O retrato de ruína ambiental é justamente do paraíso ecológico mais festejado do Brasil, Fernando de Noronha.

O Instituto Chico Mendes, ligado ao Ministério do Meio Ambiente, coordenou estudo inédito de capacidade de suporte da ilha e constatou sérios equívocos no modelo atual de gestão de Noronha.

O último vestígio de mata atlântica insular está sujeito a um processo de degradação de seus recursos naturais.

O grande vilão, de acordo com pesquisadores, é a forma de obtenção de energia.

Um gerador movido a diesel é a fonte quase única que provê a ilha de 12 km2.

A unidade geradora consome cerca de 2.000 toneladas do combustível fóssil por ano, liberando grande parte das 50 toneladas de gás carbônico per capita de Noronha.

A emissão de poluentes dos quase mil carros em circulação completa a paradoxal contribuição do arquipélago para o efeito estufa.

O estudo estabelece como meta o uso de 30% de energia renovável em três anos e queda pela metade do consumo de combustíveis fósseis no mesmo período.

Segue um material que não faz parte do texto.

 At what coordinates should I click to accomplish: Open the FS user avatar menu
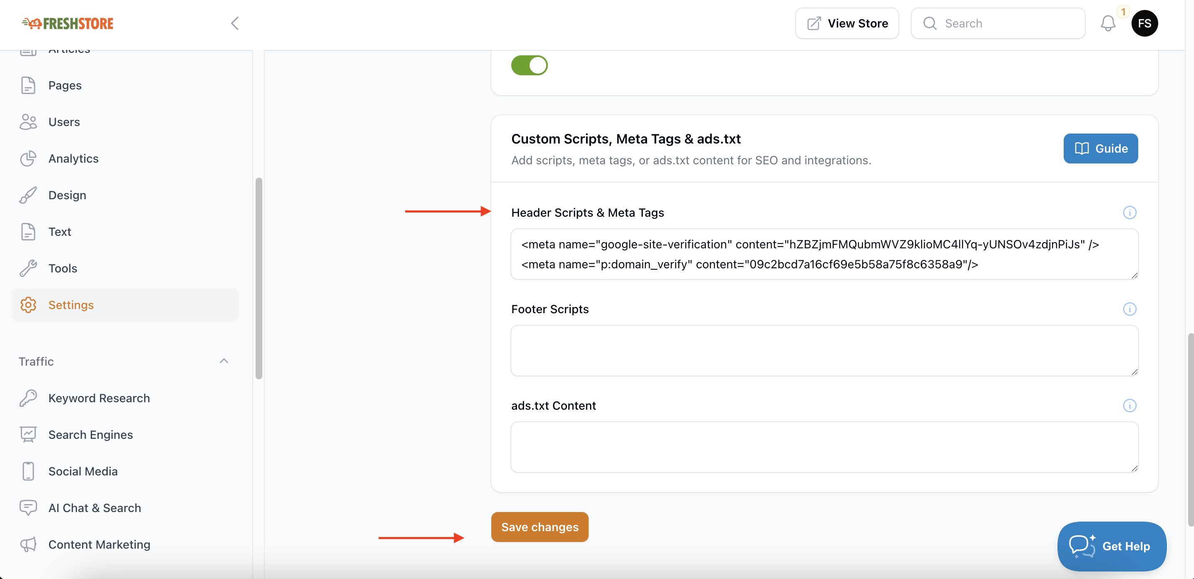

Um dos grandes consumidores da energia suja produzida em Noronha é o dessalinizador de água.

Dele, sai praticamente toda água potável -ainda muito salgada- consumida na ilha.

A oferta de água per capita é considerada muito pequena.

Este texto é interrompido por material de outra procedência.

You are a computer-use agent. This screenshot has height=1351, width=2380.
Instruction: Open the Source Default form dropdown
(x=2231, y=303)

A água que sai do dessalinizador é suficiente para 630 pessoas -a ilha comporta diariamente uma média de 4.000.

De acordo com parâmetros da OMS (Organização Mundial de Saúde), a situação é de ameaça à sobrevivência na ilha.

A bióloga e moradora da ilha Cristina Polentino Campos, 27, diz que a oferta de água já foi pior, mas ainda é escassa e pode ser o motivo dos problemas de hipertensão registrada entre moradores.

Ela bebe da água dessalinizada, mas, para sua filha de cinco meses, compra água mineral, a R$ 3 a garrafa de 1,5 litro.

São R$ 300 por mês.

Medidas como coleta de água da chuva e reaproveitamento poderiam minimizar o problema da escassez.

São produzidas, por ano, 3,5 toneladas de lixo -por dia, na cidade de São Paulo, são 9.500 toneladas.

Orgânico e seco, vai tudo misturado para o lixão, onde se gasta tempo e dinheiro separando e embalando lixo seco para ser enviado, de navio, para Recife.

De acordo com o administrador da ilha, Romeu Baptista, são gastos R$ 200 mil por mês para tratar e enviar lixo até o continente.

O problema poderia ser evitado com coleta seletiva e veto de entrada de produtos como garrafas pet, avalia Guilherme Abdala, coordenador-geral do estudo, da consultoria Elabore.

Muito do lixo permanece na ilha, e boa parte dele vem dos turistas, que não recebem orientação devida.

Em 2006, desembarcaram 86 mil pessoas em Fernando de Noronha.

Quando a viagem é feita de navio, chegam a desembarcar mais de 600 pessoas de uma só vez, em uma só praia, mesmo com a restrição legal de 400 pessoas por dia.

Para passear com os turistas, filas com mais de cem bugues se formam.

O diretor de Ecossistemas do instituto, Ricardo Soavinski, diz que não é só uma questão de restringir entrada.

Com uma gestão adequada é possível, inclusive, aumentar a capacidade de Noronha.

Nesta semana, Soavinski se encontra com o administrador da ilha e com pessoas do governo de Pernambuco para decidir como fazer as mudanças que o estudo aponta como urgentes.